● **DIRECTIVE**
Revise the records from the line with "Viewport: 750px width, 482px height." to the line with "This screenshot has" by replacing "review" with "comment" and leaving everything else the same. Return only those lines.

● **AVAILABLE DATA**
◇ ◇ ◇ ◇ ◇ ◇ ◇

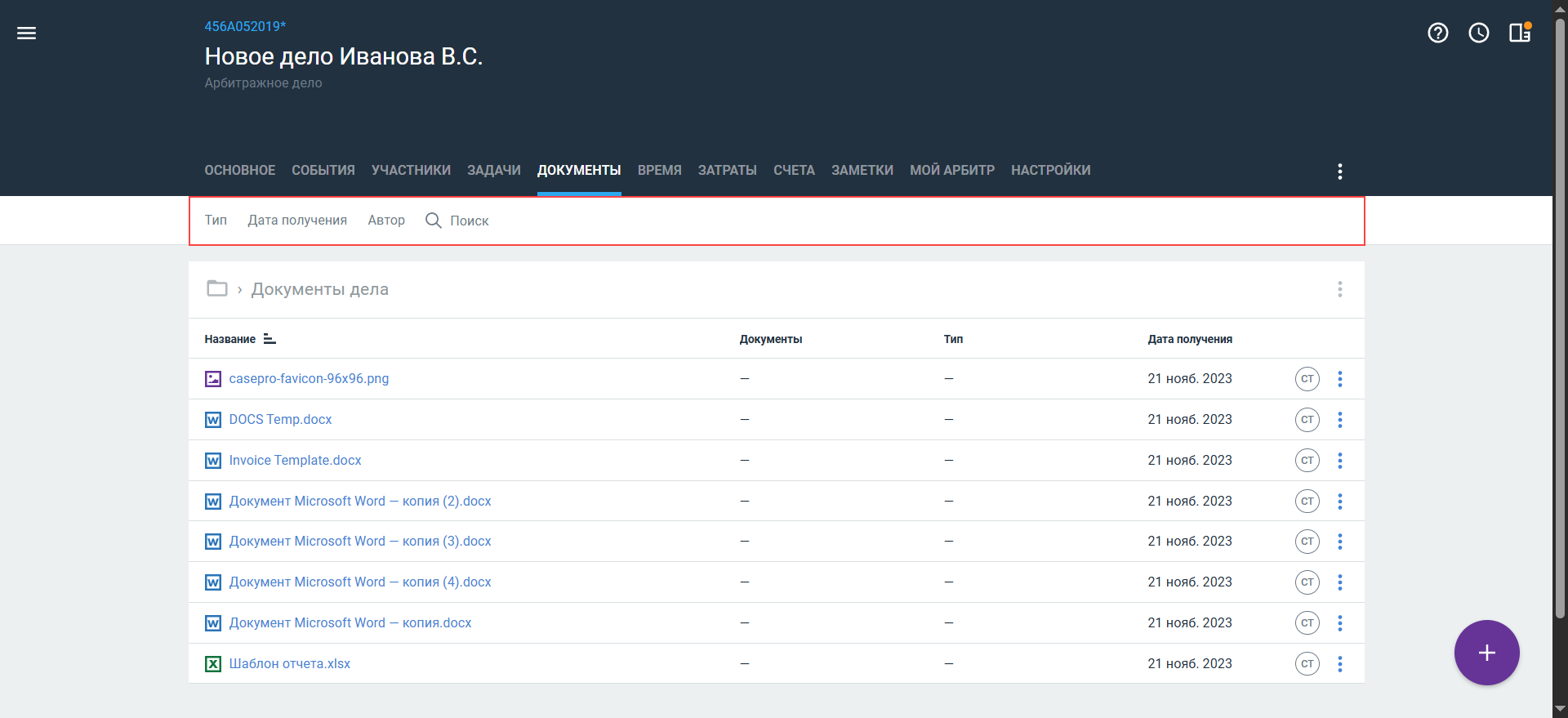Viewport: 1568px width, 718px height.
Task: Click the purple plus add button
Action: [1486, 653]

◇ ◇ ◇ ◇ ◇ ◇ ◇

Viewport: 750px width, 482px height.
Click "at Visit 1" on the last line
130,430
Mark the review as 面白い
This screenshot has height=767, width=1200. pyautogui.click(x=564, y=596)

◇ ◇ ◇ ◇ ◇ ◇ ◇

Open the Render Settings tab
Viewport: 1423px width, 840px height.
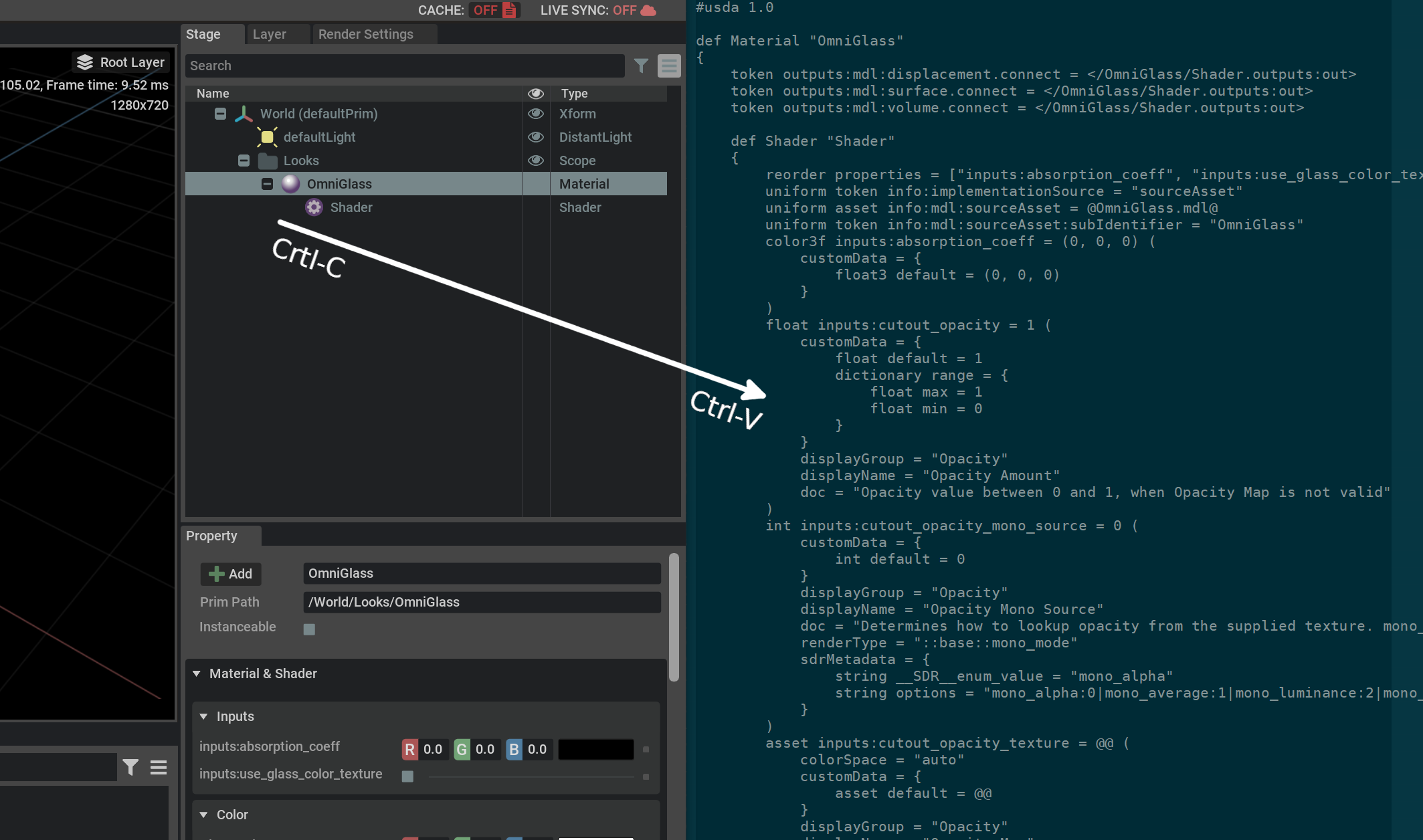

◇ ◇ ◇ ◇ ◇ ◇ ◇

● **ANSWER TO THIS PROBLEM**
Viewport: 750px width, 482px height.
Click "at Visit 1" on the last line
130,430
Mark the comment as 面白い
This screenshot has height=767, width=1200. pyautogui.click(x=564, y=596)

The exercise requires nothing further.